Rewrite the part of the records that opens with the line containing "Task: Tap the teal UX category icon" and runs through the end of the records, replacing "teal" with "green" and changing nothing else. Return only those lines, without the pictures.
## begin Information supplied
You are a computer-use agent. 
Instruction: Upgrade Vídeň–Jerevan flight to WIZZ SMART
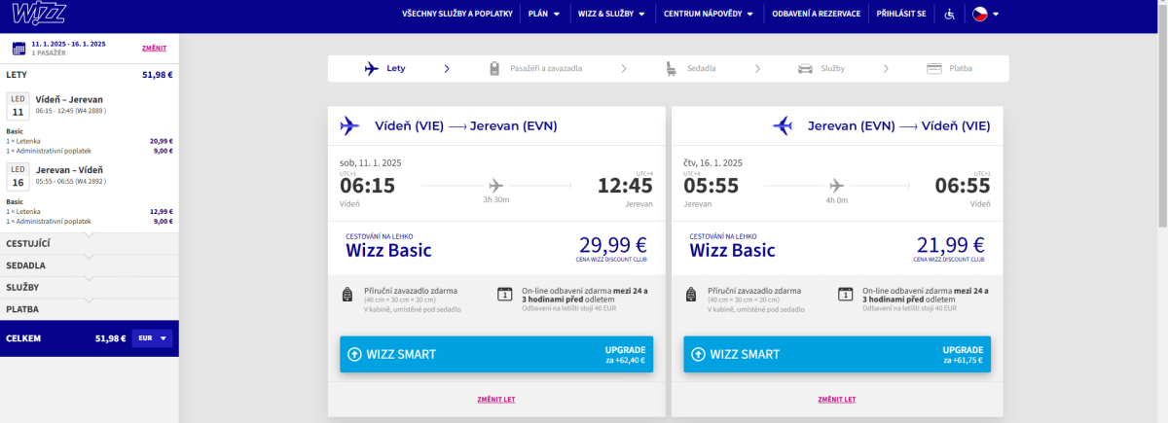pos(496,354)
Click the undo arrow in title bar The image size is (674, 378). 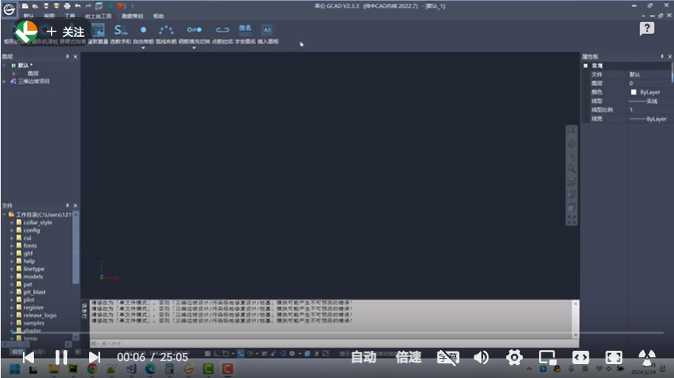(x=77, y=6)
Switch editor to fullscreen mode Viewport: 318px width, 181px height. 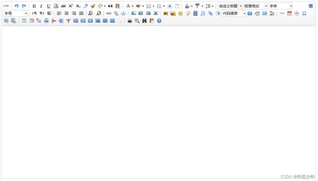pyautogui.click(x=311, y=6)
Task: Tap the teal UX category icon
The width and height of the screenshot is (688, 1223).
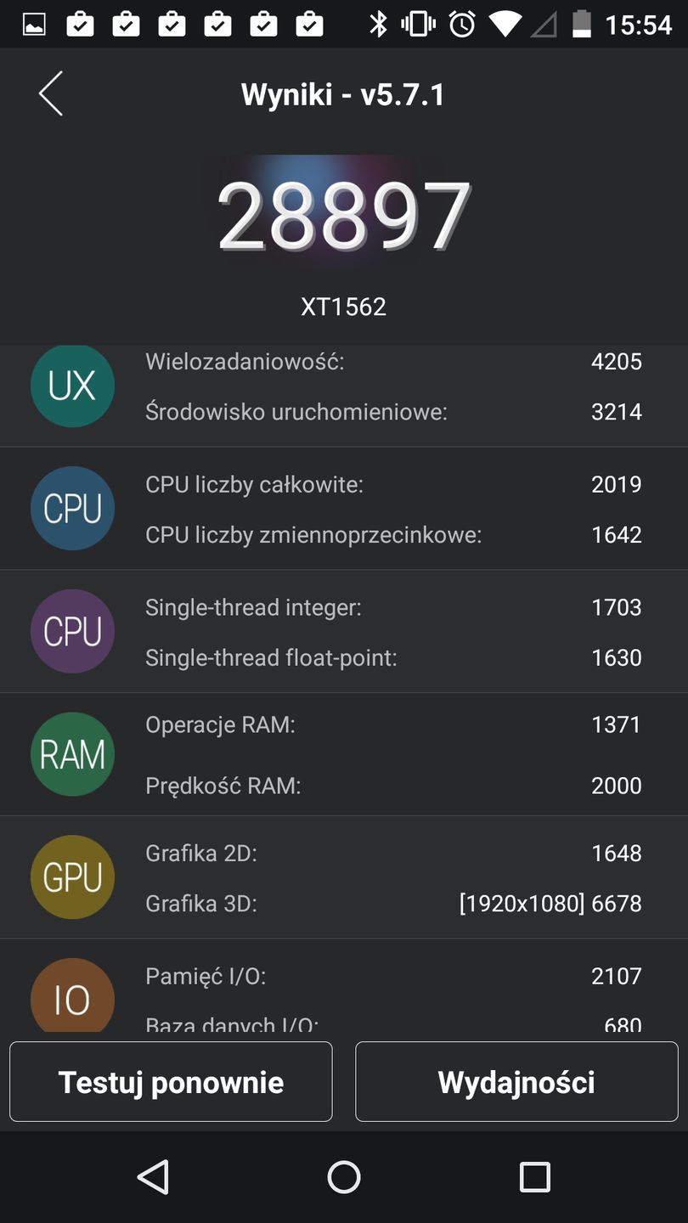Action: tap(72, 386)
## end Information supplied
Exercise output>
Task: Tap the green UX category icon
The width and height of the screenshot is (688, 1223).
Action: tap(72, 386)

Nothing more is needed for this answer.